Problem statement - Copy the lines word for word, starting at the line that contains "Open the End Date calendar picker" and ending with the final line.

Available records -
•••••
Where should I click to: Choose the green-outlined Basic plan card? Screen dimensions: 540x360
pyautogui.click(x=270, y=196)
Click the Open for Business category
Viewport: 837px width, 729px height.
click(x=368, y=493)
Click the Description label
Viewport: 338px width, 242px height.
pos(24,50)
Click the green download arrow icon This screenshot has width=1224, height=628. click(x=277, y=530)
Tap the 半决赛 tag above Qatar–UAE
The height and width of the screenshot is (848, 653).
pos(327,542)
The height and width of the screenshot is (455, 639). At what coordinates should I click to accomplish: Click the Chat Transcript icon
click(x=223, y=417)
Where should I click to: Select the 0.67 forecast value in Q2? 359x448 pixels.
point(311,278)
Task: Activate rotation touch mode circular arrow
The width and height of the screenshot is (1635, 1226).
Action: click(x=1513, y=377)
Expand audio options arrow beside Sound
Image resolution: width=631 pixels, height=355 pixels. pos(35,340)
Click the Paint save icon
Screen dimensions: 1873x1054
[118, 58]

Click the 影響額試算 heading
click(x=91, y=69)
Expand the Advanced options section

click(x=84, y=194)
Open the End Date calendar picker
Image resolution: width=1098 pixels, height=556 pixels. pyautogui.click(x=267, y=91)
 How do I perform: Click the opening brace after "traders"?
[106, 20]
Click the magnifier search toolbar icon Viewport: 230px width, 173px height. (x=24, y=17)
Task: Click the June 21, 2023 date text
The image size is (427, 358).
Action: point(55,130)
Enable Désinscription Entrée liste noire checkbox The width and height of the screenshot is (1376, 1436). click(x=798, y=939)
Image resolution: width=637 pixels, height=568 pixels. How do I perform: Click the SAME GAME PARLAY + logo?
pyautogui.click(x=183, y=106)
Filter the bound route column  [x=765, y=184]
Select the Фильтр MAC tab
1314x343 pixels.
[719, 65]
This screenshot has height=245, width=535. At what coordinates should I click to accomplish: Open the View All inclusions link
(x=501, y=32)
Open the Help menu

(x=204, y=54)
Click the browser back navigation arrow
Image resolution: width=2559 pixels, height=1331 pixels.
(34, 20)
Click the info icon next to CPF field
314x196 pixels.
•••••
Full response -
Open the End Date calendar picker
Image resolution: width=1098 pixels, height=556 pixels. pyautogui.click(x=267, y=91)
 How do I perform: Click the opening brace after "traders"?
[106, 20]
Click the magnifier search toolbar icon Viewport: 230px width, 173px height. (x=24, y=17)
Task: Click the June 21, 2023 date text
The image size is (427, 358).
Action: point(55,130)
Enable Désinscription Entrée liste noire checkbox The width and height of the screenshot is (1376, 1436). click(x=798, y=939)
Image resolution: width=637 pixels, height=568 pixels. How do I perform: Click the SAME GAME PARLAY + logo?
pyautogui.click(x=183, y=106)
Filter the bound route column  [x=765, y=184]
Select the Фильтр MAC tab
1314x343 pixels.
[719, 65]
This screenshot has height=245, width=535. At what coordinates should I click to accomplish: Open the View All inclusions link
(x=501, y=32)
Open the Help menu

(x=204, y=54)
Click the browser back navigation arrow
Image resolution: width=2559 pixels, height=1331 pixels.
(34, 20)
Click the info icon next to CPF field
314x196 pixels.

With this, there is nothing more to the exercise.